0 Rechtsentwicklung
Rz. 1
§ 43b wurde durch Art. 11 des Gesetzes zur Stärkung der Versorgung in der gesetzlichen Krankenversicherung (GKV-Versorgungsstärkungsgesetz – GKV-VSG) v. 16.7.2015 (BGBl. I S. 1211) mit Wirkung zum 23.7.2015 neu eingeführt. Der bisherige § 43b zum Zahlungsweg findet sich nunmehr in § 43c (Art. 12 des Gesetzes). Der Gesetzgeber trägt damit der Erkenntnis Rechnung, dass die medizinische Versorgung von Menschen mit Behinderungen weiter verbessert werden muss. Für versicherte Erwachsene sieht die Vorschrift im Hinblick auf die neue gesetzliche Regelung in § 119c zur Ermächtigung von medizinischen Behandlungszentren zur ambulanten Behandlung von Erwachsenen mit geistiger Behinderung oder schweren Mehrfachbehinderungen einen flankierenden Leistungsanspruch vor.
1 Allgemeines
Rz. 2
Mit § 43a hat der Gesetzgeber schon vor Jahren eine Regelung geschaffen, die die Frühdiagnostik von Krankheiten bei Kindern mithilfe sozialpädiatrischer Leistungen sicherstellen will.

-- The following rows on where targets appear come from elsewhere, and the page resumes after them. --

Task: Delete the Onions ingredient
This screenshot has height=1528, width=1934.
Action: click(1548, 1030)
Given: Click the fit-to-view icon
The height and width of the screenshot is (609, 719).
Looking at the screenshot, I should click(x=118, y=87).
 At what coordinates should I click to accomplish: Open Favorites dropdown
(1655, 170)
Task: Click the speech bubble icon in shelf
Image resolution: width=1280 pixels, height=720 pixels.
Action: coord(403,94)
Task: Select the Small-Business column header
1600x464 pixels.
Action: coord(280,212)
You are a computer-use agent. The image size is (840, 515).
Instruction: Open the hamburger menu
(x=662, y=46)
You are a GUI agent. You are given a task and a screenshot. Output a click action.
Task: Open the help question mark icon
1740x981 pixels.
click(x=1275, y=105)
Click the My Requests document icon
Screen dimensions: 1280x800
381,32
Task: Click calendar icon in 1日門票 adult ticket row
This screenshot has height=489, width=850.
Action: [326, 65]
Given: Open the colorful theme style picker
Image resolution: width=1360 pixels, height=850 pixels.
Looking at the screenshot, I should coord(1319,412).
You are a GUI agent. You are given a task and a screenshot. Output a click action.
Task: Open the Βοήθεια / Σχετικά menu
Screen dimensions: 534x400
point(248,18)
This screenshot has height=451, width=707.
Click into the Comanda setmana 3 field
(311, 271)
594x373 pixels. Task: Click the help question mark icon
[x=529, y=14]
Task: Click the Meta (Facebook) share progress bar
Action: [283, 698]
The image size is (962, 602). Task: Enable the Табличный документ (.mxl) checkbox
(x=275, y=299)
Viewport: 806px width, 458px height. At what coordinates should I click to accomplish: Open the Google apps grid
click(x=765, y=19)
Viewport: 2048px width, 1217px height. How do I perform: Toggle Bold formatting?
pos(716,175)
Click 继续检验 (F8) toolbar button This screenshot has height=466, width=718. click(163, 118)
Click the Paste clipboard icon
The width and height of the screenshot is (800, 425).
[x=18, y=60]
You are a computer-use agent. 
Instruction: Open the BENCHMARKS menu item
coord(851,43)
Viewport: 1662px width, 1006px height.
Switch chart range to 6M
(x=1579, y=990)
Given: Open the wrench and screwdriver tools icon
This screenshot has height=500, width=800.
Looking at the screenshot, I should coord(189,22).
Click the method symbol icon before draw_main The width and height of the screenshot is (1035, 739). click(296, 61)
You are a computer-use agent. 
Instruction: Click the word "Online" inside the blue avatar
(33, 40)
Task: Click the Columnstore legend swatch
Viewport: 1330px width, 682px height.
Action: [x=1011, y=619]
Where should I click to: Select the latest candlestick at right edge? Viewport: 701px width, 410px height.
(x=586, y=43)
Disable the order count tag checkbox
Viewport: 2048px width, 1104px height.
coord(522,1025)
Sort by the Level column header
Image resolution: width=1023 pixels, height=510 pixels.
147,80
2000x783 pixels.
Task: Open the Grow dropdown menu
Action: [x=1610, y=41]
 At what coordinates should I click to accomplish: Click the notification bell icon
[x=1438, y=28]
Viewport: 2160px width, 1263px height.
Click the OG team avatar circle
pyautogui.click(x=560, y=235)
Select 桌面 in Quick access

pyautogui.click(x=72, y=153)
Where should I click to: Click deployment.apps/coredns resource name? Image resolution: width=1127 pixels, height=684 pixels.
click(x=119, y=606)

Versicherte Kinder sollen unter ärztlicher Verantwortung erbrachte nichtärztliche sozialpädiatrische Leistungen, die der Diagnostik und der Aufstellung eines Behandlungsplans dienen, in Anspruch nehmen können (BT-Drs. 12/1154 S. 6). Zu diesem Zweck können gemäß § 119 sozialpädiatrische Zentren, die fachlich-medizinisch unter ständiger ärztlicher Leitung stehen und die Gewähr für eine leistungsfähige und wirtschaftliche sozialpädiatrische Behandlung bieten, vom Zulassungsausschuss zur ambulanten sozialpädiatrische Behandlung von Kindern ermächtigt werden. Diesen Weg eröffnet der Gesetzgeber nunmehr speziell zur medizinischen Versorgung versicherter Erwachsener mit Behinderungen korrespondierend mit § 119c neben den unverändert bestehenden diagnostischen ärztlichen Maßnahmen (§ 26) und sonstigen Leistungen zur Prävention (§ 20), Vorsorge (§§ 23 ff.) und Rehabilitation (§§ 40, 41, 43).
2 Rechtspraxis
2.1 Anspruchsvoraussetzungen und -inhalt
Rz. 3
Der Regelungsgehalt der Norm lehnt sich im wesentlichen an die für Kinder geltende Regelung in § 43a an. Anspruchsberechtigt für die ambulant zu erbringende Leistung sind nur versicherte Erwachsene. Zu dieser Klarstellung sah sich der 14. Ausschuss veranlasst, um die Norm ausschließlich für Versicherte der gesetzlichen Krankenversicherung zu öffnen (BT-Drs. 18/5123 S. 120). Erwachsen sind Menschen, die das 18. Lebensjahr vollendet haben (vgl. § 26 Abs. 1 Satz 1).
Rz. 4
Nach der Legaldefinition in § 2 SGB IX sind Menschen unter anderem behindert, wenn ihre geistigen Fähigkeiten mit hoher Wahrscheinlichkeit länger als 6 Monate von dem für das Lebensalter typischen Zustand abweichen und daher ihre Teilhabe am Leben in der Gesellschaft beeinträchtigt ist. Unter dem Begriff geistige Fähigkeiten werden solche im kognitiven, psychomotorischen und intellektuellen Bereich verstanden. Ergänzend kann auf das Betreuungsrecht (vgl. § 1896 BGB) zurückgegriffen werden, in dem unter einer geistigen Behinderung ein angeborener oder frühzeitig erworbener Intelligenzdefekt verschiedener Schweregrade verstanden wird (BT-Drs. 11/4528 S. 116).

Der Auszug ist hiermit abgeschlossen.